Work to be completed
Here the job is to print only the lines from the one containing "Where should I" to the end of the entries, both included, exactly as they stand, with pictures excluded.

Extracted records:
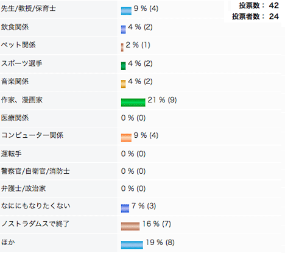Click the dark green bar for スポーツ選手
This screenshot has height=253, width=285.
point(123,66)
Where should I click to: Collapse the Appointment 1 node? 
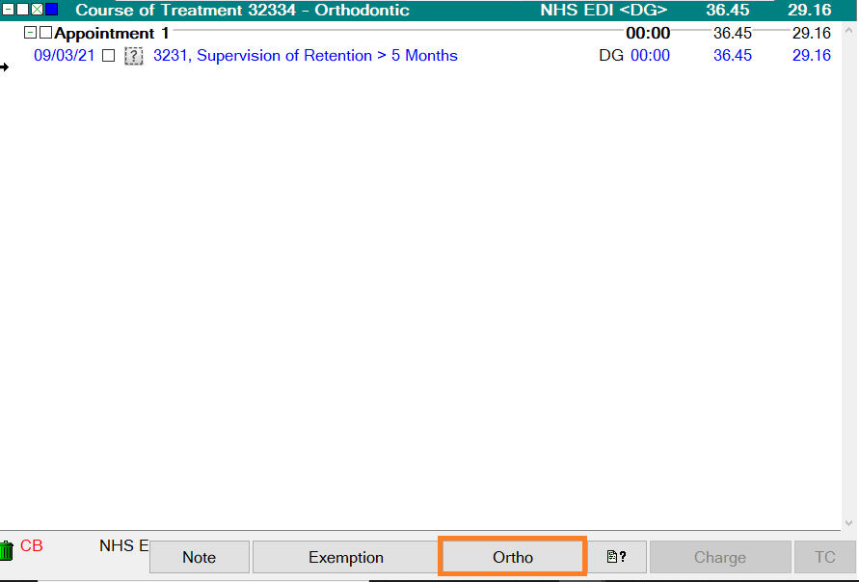30,33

Finished task
Where should I click to: Collapse the Appointment 1 node? 
30,33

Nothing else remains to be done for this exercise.